In this work we forgo the concept of opposite charges, which has been in general use since Benjamin Franklin established it. Thus, we revert to a position being argued by other early electricians, who saw no need to introduce "plus" and "minus" charges (Heilbron, pp431-38, p481). The one-charge idea suits our concept that the Universe possesses a net electrical charge and that all star systems can be represented by cavities which are deficient in that charge. Where the word "negative" occurs in this work it means only the electron and does not imply the existence of an opposing or second type of charge.

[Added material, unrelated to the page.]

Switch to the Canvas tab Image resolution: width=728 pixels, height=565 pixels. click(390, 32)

For a time we, like others before us, considered the solar charge to be of positive sign, because of the gradual acceleration of the proton wind as it moves away from the Sun. However, this same phenomenon can be viewed as a flow of ions towards a surrounding region of negative electrical charge.

Insofar as solar wind electrons have, if any, only trivial anisotropy in their motion and since detected cosmic-ray ions - which Juergens (1972) has described as the spent wind from the most luminous stars - outnumber cosmic-ray electrons by at least two orders of magnitude, it is logical to conclude that within the region of the Sun most electrons are occupied with sustaining the transaction tending to eliminate the solar cavity. These electrons are not free: they form a => transactive matrix enveloping the Solar System.

Cells, and maybe even whole biological organisms, are surrounded by charged "skins" or "sheaths" (Ency. Brit., 1974, Macro., vol. 3, pp. 1045 ff.) Their interiors are even more charged than their perimeters, which indicates to us that these biological entities are electron collectors. This, we argue, also applies to the operation of the Sun.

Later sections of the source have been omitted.